[Exercise details]
What lines of the data below hold the string "Choose"? Copy each one.

Top of Data extracts

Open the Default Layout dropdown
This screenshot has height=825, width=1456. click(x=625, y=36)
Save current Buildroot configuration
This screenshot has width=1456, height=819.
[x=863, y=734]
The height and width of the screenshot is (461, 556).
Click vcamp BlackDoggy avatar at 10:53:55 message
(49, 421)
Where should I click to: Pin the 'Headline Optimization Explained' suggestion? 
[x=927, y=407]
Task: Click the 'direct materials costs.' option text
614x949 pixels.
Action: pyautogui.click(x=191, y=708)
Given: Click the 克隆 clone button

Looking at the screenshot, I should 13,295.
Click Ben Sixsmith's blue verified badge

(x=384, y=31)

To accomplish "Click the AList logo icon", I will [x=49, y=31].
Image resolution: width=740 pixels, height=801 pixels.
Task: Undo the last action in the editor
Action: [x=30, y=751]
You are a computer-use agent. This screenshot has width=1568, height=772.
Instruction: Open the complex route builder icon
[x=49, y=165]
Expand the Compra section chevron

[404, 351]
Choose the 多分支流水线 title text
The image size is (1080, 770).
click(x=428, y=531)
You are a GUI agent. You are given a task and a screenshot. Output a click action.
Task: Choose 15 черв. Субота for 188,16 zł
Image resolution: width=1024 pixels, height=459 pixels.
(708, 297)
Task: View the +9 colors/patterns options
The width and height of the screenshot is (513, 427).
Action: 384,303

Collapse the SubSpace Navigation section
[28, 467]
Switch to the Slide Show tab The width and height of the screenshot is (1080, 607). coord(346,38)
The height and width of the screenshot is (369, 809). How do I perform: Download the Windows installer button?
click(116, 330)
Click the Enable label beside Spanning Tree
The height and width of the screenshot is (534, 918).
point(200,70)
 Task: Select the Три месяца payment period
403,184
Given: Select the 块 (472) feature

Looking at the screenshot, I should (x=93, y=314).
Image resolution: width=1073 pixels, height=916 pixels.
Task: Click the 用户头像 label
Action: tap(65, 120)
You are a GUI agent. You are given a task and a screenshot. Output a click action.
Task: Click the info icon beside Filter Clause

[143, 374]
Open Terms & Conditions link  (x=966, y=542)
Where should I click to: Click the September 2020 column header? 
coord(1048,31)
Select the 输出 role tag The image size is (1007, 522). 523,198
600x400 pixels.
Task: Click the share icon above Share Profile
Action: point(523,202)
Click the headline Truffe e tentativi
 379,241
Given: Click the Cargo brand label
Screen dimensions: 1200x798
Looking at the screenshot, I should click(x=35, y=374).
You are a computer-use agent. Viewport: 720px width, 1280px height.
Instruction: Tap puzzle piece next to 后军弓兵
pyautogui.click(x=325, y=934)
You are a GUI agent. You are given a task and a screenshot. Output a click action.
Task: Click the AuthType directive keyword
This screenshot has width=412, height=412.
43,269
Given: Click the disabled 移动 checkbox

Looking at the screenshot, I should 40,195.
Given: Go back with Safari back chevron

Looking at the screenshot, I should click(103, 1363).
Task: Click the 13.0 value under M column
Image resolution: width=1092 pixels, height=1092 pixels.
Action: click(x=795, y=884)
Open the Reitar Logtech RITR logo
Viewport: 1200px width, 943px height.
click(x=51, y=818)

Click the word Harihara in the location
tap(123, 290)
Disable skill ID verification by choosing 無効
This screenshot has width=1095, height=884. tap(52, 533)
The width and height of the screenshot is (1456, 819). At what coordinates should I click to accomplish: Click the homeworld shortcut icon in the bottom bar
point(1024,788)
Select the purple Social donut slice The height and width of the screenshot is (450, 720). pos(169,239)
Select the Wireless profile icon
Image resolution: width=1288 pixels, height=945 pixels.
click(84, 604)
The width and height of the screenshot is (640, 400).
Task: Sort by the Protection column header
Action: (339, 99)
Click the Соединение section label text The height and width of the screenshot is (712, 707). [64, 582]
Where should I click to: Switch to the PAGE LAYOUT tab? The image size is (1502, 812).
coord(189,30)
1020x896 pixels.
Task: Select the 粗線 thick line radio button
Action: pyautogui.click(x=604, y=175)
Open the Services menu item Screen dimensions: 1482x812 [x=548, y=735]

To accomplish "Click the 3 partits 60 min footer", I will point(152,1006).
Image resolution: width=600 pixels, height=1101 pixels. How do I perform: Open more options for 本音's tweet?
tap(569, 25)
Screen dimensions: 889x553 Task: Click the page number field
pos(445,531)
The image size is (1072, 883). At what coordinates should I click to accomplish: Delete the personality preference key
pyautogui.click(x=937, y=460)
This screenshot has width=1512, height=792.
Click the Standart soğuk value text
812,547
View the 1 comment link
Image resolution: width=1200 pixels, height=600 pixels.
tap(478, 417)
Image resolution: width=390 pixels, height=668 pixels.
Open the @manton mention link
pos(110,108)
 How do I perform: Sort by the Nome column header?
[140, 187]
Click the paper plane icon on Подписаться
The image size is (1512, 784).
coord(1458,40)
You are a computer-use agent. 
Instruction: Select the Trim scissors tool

Bottom of Data extracts

[Final answer]
Choose the 多分支流水线 title text
Task: Choose 15 черв. Субота for 188,16 zł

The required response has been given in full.